4. Rentenbeiträge am Aktienmarkt anlegen

Andere Länder machen es vor und sorgen damit für Stabilität bei ihren Rentenfinanzen. Schweden zum Beispiel lässt Arbeitnehmer jeden Monat 2,5 Prozent ihres Bruttogehalts in einen staatlich verwalteten Altersvorsorgefonds einzahlen, der vornehmlich in Aktien und Fonds aber auch in Staats- und Unternehmensanleihen investiert. Vorschläge, in Deutschland ein ähnliches Modell zu etablieren, gibt es schon länger. Allerdings müsste der als risikoscheu geltende Deutsche dann mitunter auch mit Wertschwankungen bei dieser Anlageform leben müssen. „Man kann ein solches Modell auch über die betriebliche Altersvorsorge organisieren. Großbritannien macht das zum Beispiel so. Hierzulande ließe sich so vielleicht auch die Tarifbindung stärken“, sagt DIW-Experte Geyer.

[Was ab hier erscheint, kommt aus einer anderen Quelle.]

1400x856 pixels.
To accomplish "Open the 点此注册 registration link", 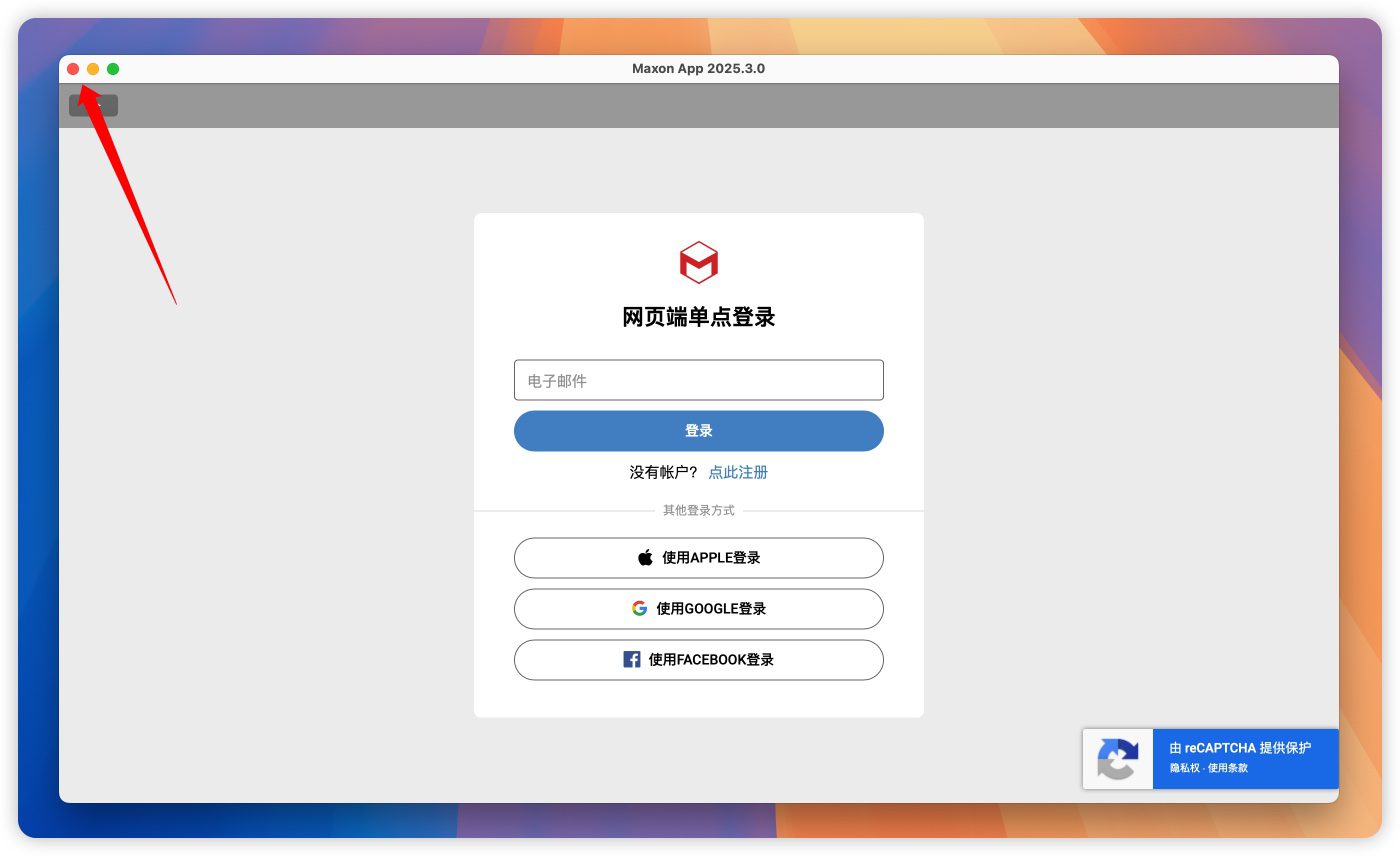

Bundesarbeitsminister Hubertus Heil (SPD)
Bundesarbeitsminister Hubertus Heuils (SPD) und die anderen Ampel-Parteien hatten sich auf verschiedene Änderungen bei der Rente geeinigt. Wegen dem Koalition-Aus kamen die allerdings nicht mehr. © DPA Images | Martin Schutt

Die Ampel-Koalition hatte sich zwar schon auf das sogenannte Generationenkapital geeinigt. Dabei sollten vom Bund aufgenommene Schulden, aber keine Rentenbeiträge, am Kapitalmarkt angelegt werden und langfristig dabei helfen, den Anstieg des Rentenbeitragssatzes zu begrenzen. Das Rentenpaket II kam nach dem Koalitions-Aus aber nicht mehr durch den Bundestag. Ähnlich erging es dem FDP-Entwurf zu einem neuen, staatlich gefördertem Altersvorsorgedepot.

5. Beschäftigung steigern

„Wir brauchen Maßnahmen, um mehr Menschen in Beschäftigung zu bringen“, so Geyer. Dazu gehörten eine gezielte Fachkräfteeinwanderung, ebenso wie die Qualifikation von Arbeitslosen und auch Anreize, ältere Menschen länger auf dem Arbeitsmarkt zu halten. Darüber hinaus müsste auch die Erwerbstätigkeit von Frauen gesteigert werden, die noch immer deutlich häufiger in Teilzeit arbeiteten als Männer.